Segment Start: MATERIALS PROVIDED
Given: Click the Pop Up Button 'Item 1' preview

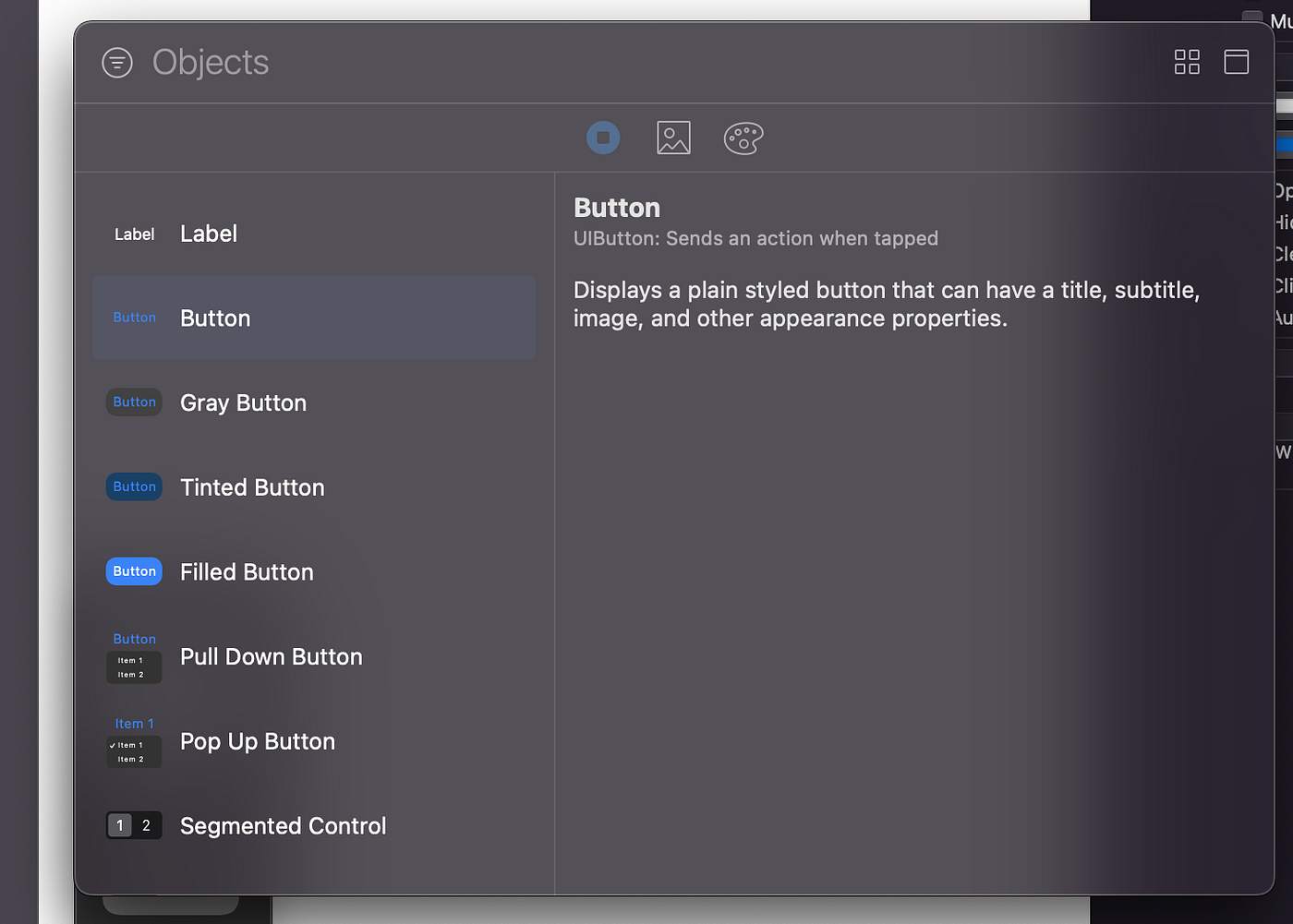Looking at the screenshot, I should [134, 723].
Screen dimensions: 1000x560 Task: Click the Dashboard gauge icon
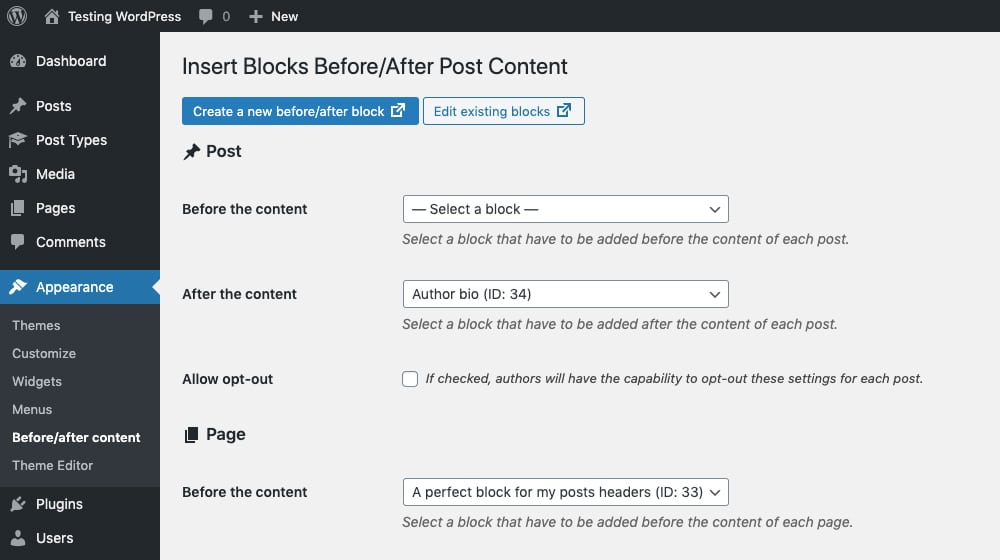pos(17,61)
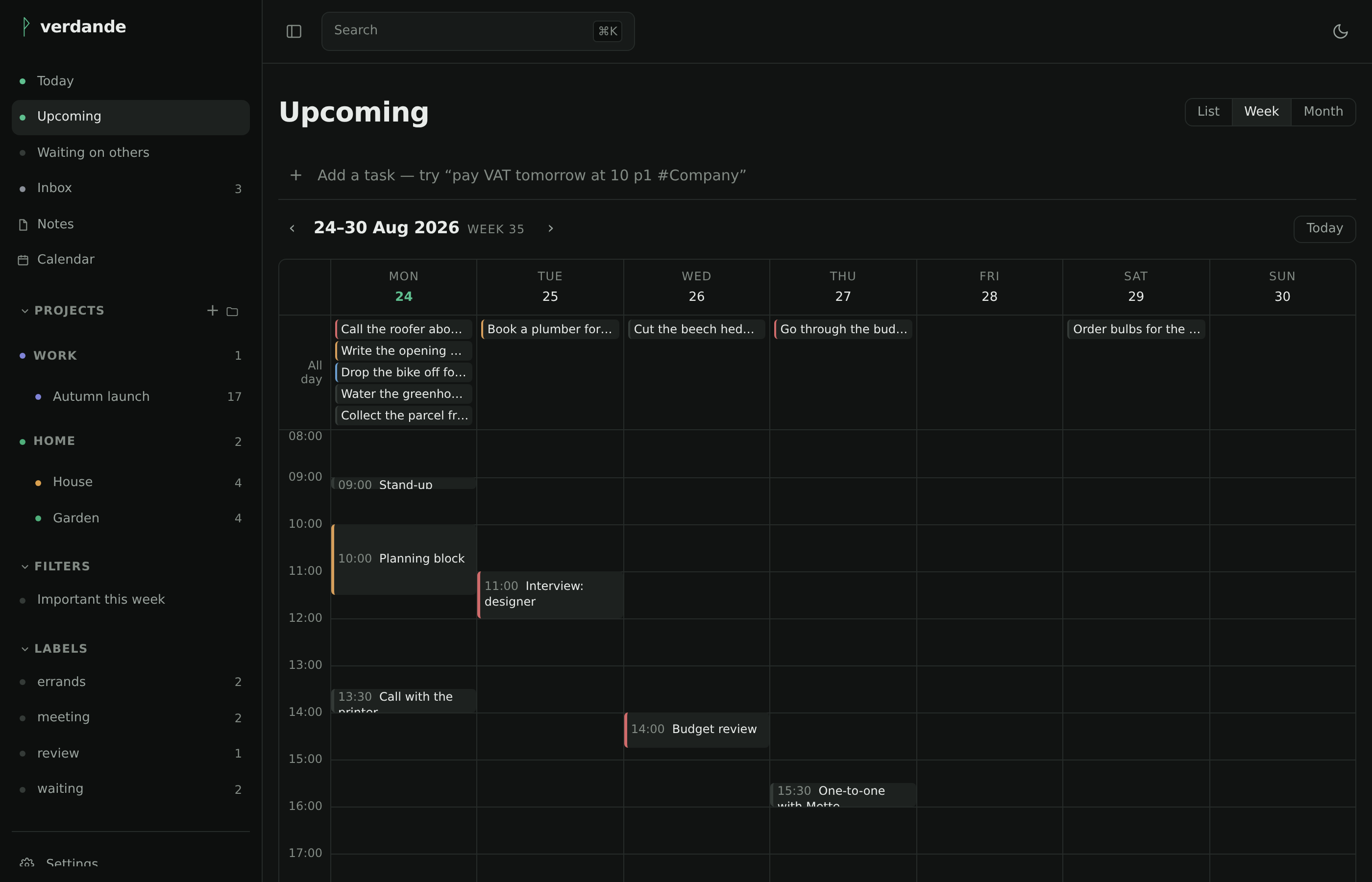Collapse the Labels section chevron
Screen dimensions: 1372x882
(24, 649)
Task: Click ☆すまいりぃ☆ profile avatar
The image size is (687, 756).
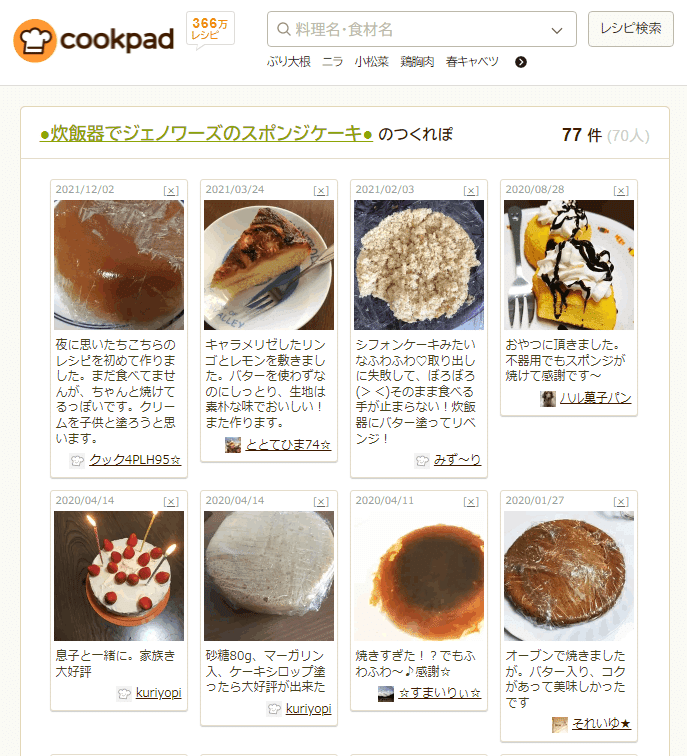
Segment End: MATERIALS PROVIDED
» **HOW TO COMPLETE THIS TASK**
The output is the records exactly as they read, with no pictures in it.

» **RESULT OF THE EXERCISE**
Given: Click the Pop Up Button 'Item 1' preview

Looking at the screenshot, I should [134, 723].
Screen dimensions: 1000x560 Task: Click the Dashboard gauge icon
pos(17,61)
Collapse the Labels section chevron
Screen dimensions: 1372x882
(24, 649)
Task: Click ☆すまいりぃ☆ profile avatar
The image size is (687, 756).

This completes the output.